───── TASK DATA ─────
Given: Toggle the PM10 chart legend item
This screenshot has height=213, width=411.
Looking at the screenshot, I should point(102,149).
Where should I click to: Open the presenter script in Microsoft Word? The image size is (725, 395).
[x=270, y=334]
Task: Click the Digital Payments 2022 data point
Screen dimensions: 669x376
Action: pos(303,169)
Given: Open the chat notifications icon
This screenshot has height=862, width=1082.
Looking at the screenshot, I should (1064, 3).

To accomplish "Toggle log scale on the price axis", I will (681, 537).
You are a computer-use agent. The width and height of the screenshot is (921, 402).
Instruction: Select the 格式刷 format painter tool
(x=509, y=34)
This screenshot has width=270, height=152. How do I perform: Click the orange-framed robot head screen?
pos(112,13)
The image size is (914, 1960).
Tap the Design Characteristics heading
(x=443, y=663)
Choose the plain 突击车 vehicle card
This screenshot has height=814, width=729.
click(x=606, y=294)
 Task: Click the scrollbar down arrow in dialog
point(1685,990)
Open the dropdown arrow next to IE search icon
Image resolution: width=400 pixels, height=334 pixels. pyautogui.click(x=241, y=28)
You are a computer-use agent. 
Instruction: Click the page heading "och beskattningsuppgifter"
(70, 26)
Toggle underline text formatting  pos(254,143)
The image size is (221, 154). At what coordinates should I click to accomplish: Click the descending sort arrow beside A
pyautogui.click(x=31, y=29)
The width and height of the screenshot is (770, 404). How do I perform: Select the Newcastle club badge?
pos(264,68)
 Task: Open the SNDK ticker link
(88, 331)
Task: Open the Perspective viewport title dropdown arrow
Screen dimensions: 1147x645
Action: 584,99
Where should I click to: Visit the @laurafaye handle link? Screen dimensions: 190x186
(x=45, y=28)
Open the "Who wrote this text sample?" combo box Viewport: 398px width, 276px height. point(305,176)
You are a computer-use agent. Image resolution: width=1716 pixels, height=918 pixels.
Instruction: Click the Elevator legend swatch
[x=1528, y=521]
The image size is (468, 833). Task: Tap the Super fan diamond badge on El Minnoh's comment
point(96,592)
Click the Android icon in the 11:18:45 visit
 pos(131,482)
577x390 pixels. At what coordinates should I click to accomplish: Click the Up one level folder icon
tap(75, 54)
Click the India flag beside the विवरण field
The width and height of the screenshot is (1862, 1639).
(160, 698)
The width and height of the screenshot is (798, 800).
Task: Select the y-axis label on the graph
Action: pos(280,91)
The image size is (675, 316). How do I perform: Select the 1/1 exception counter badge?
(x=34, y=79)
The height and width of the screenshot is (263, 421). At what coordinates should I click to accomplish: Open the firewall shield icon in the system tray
─────
Return all of the lines above exactly, with none omitted.

> _ANSWER AREA_
Given: Toggle the PM10 chart legend item
This screenshot has height=213, width=411.
Looking at the screenshot, I should point(102,149).
Where should I click to: Open the presenter script in Microsoft Word? The image size is (725, 395).
[x=270, y=334]
Task: Click the Digital Payments 2022 data point
Screen dimensions: 669x376
Action: pos(303,169)
Given: Open the chat notifications icon
This screenshot has height=862, width=1082.
Looking at the screenshot, I should (1064, 3).

To accomplish "Toggle log scale on the price axis", I will (681, 537).
You are a computer-use agent. The width and height of the screenshot is (921, 402).
Instruction: Select the 格式刷 format painter tool
(x=509, y=34)
This screenshot has width=270, height=152. How do I perform: Click the orange-framed robot head screen?
pos(112,13)
The image size is (914, 1960).
Tap the Design Characteristics heading
(x=443, y=663)
Choose the plain 突击车 vehicle card
This screenshot has height=814, width=729.
click(x=606, y=294)
 Task: Click the scrollbar down arrow in dialog
point(1685,990)
Open the dropdown arrow next to IE search icon
Image resolution: width=400 pixels, height=334 pixels. pyautogui.click(x=241, y=28)
You are a computer-use agent. 
Instruction: Click the page heading "och beskattningsuppgifter"
(70, 26)
Toggle underline text formatting  pos(254,143)
The image size is (221, 154). At what coordinates should I click to accomplish: Click the descending sort arrow beside A
pyautogui.click(x=31, y=29)
The width and height of the screenshot is (770, 404). How do I perform: Select the Newcastle club badge?
pos(264,68)
 Task: Open the SNDK ticker link
(88, 331)
Task: Open the Perspective viewport title dropdown arrow
Screen dimensions: 1147x645
Action: 584,99
Where should I click to: Visit the @laurafaye handle link? Screen dimensions: 190x186
(x=45, y=28)
Open the "Who wrote this text sample?" combo box Viewport: 398px width, 276px height. point(305,176)
You are a computer-use agent. Image resolution: width=1716 pixels, height=918 pixels.
Instruction: Click the Elevator legend swatch
[x=1528, y=521]
The image size is (468, 833). Task: Tap the Super fan diamond badge on El Minnoh's comment
point(96,592)
Click the Android icon in the 11:18:45 visit
 pos(131,482)
577x390 pixels. At what coordinates should I click to accomplish: Click the Up one level folder icon
tap(75, 54)
Click the India flag beside the विवरण field
The width and height of the screenshot is (1862, 1639).
(160, 698)
The width and height of the screenshot is (798, 800).
Task: Select the y-axis label on the graph
Action: pos(280,91)
The image size is (675, 316). How do I perform: Select the 1/1 exception counter badge?
(x=34, y=79)
The height and width of the screenshot is (263, 421). At what coordinates should I click to accomplish: Open the firewall shield icon in the system tray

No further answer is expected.